• _What the task requires_: Collect every line of the records that contains the string "This", and copy each one. Case counts.

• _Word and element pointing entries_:
## start

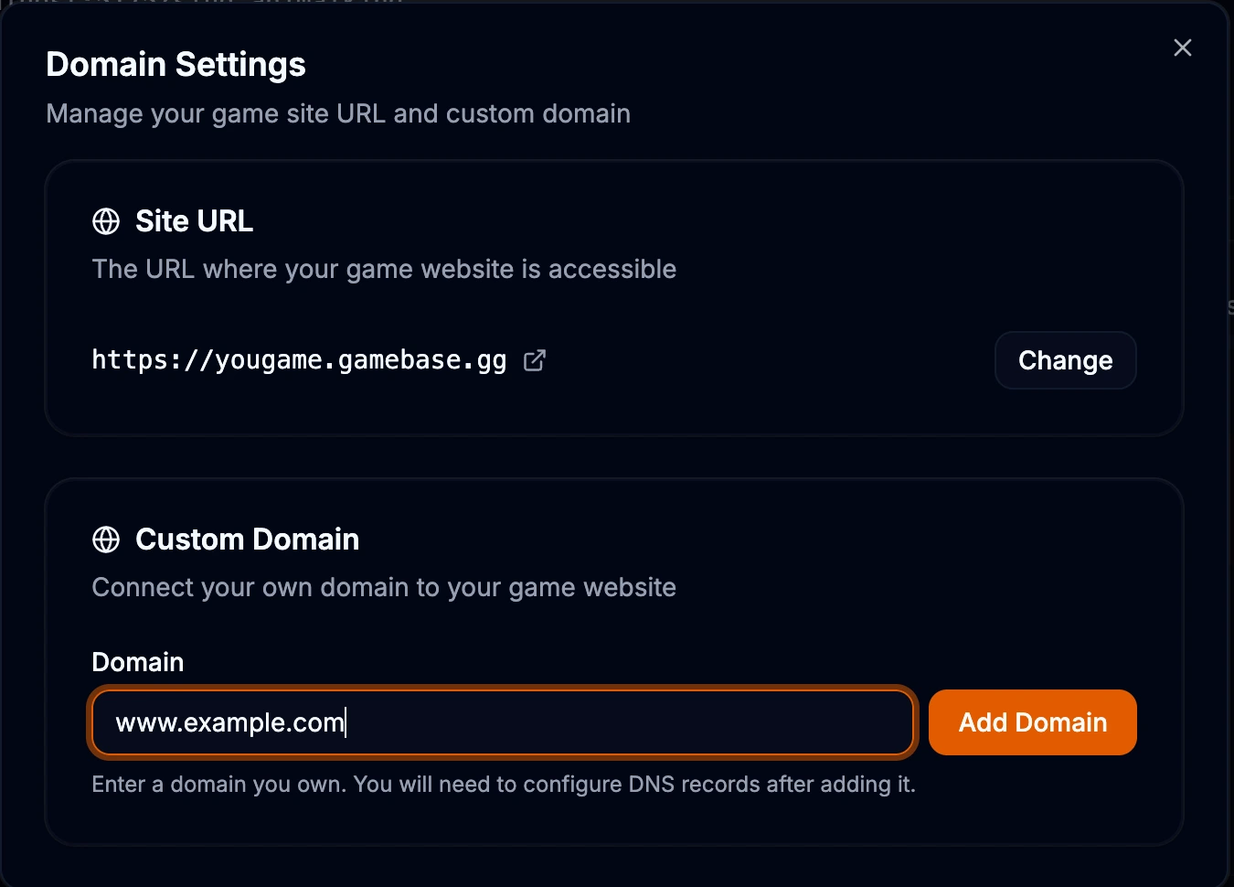Click the globe icon next to Custom Domain
This screenshot has width=1234, height=887.
tap(106, 540)
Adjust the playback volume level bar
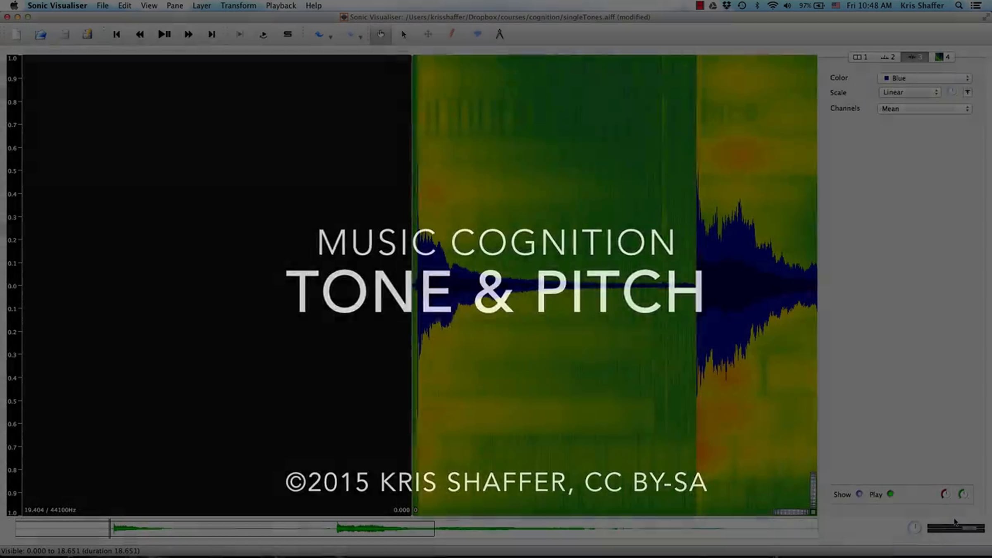 956,528
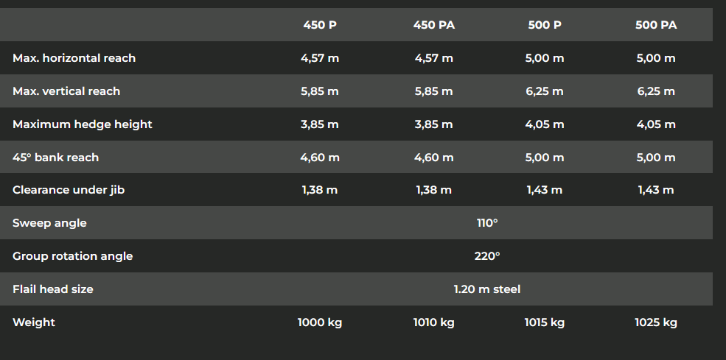Image resolution: width=726 pixels, height=360 pixels.
Task: Click the 1015 kg weight value
Action: tap(545, 322)
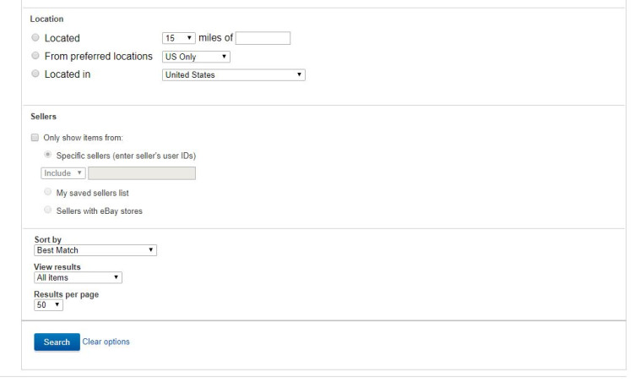The image size is (640, 383).
Task: Choose the 'From preferred locations' radio button
Action: click(x=35, y=56)

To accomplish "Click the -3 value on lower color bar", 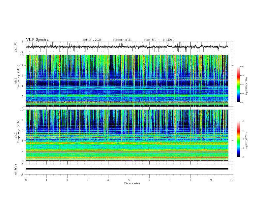I will point(243,121).
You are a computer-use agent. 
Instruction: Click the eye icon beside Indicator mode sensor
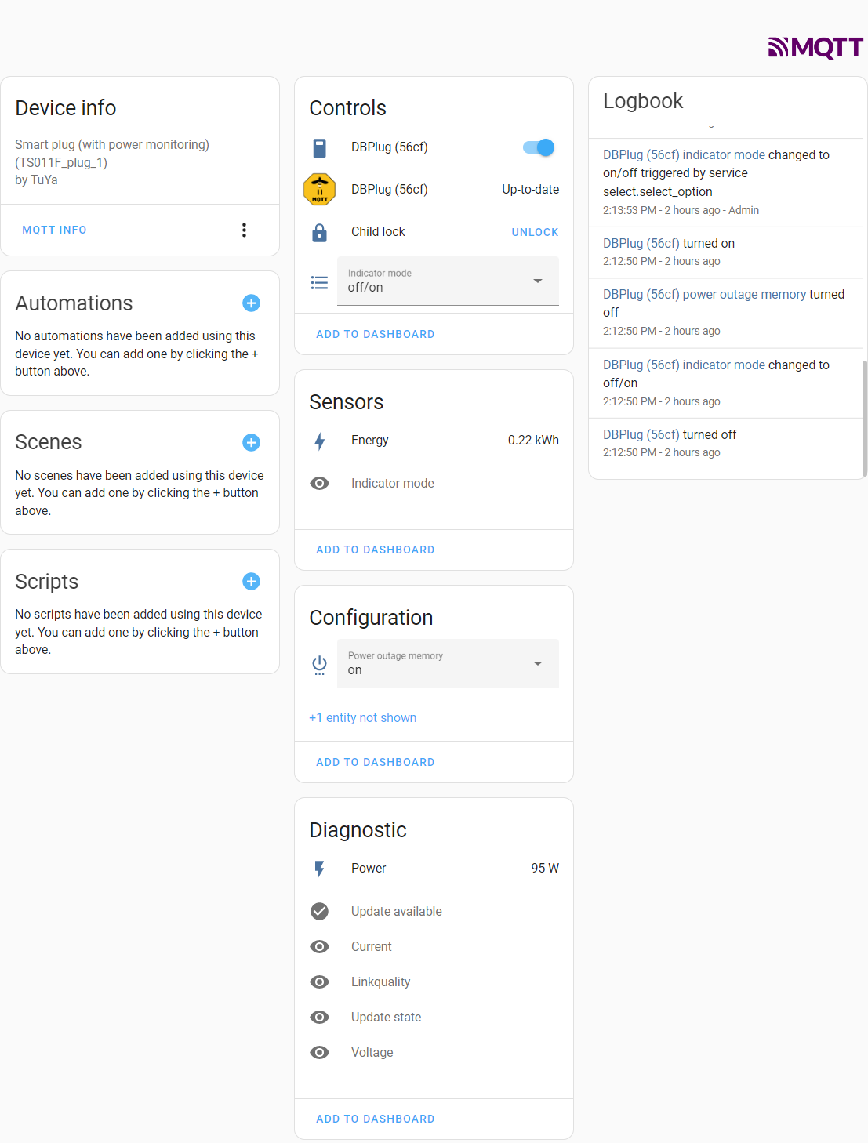[319, 483]
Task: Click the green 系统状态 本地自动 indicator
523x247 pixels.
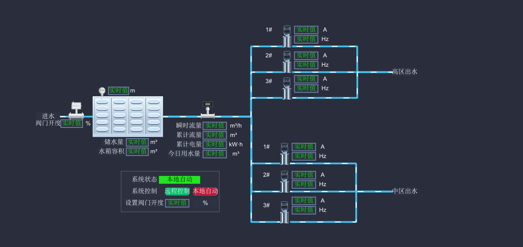Action: coord(179,179)
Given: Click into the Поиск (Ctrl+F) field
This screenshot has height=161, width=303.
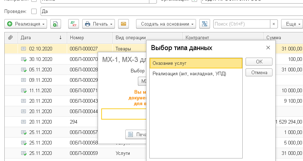Looking at the screenshot, I should 241,24.
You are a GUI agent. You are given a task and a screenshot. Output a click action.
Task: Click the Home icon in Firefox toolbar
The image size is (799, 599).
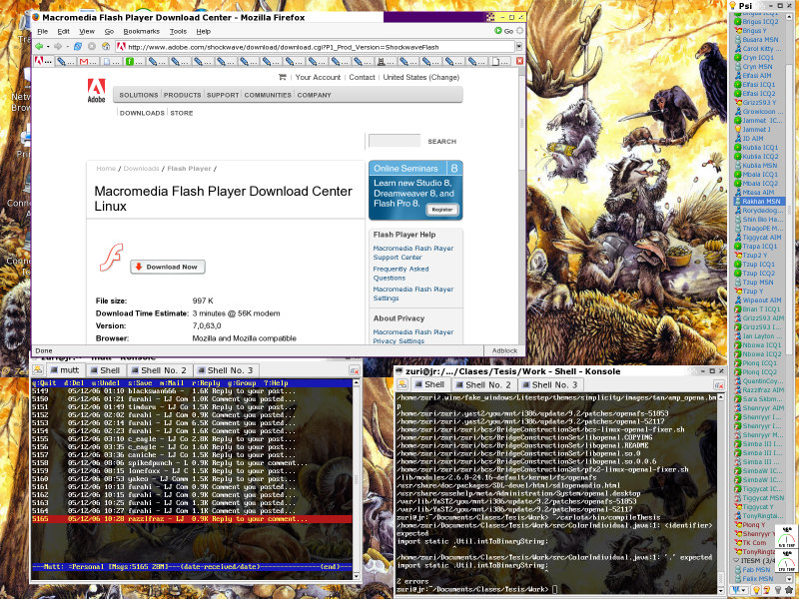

## end

• _Solution_:
This screenshot has width=1234, height=887.
This screenshot has height=161, width=303.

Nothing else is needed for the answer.